Pixel coordinate grounding data

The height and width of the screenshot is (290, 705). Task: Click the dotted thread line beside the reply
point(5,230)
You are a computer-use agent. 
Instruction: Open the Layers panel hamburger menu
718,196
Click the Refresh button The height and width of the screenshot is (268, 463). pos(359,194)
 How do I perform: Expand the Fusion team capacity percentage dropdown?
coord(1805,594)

ACTION ITEM: Return the entries above word for word.

EXPECTED ANSWER:
The height and width of the screenshot is (290, 705). Task: Click the dotted thread line beside the reply
point(5,230)
You are a computer-use agent. 
Instruction: Open the Layers panel hamburger menu
718,196
Click the Refresh button The height and width of the screenshot is (268, 463). pos(359,194)
 How do I perform: Expand the Fusion team capacity percentage dropdown?
coord(1805,594)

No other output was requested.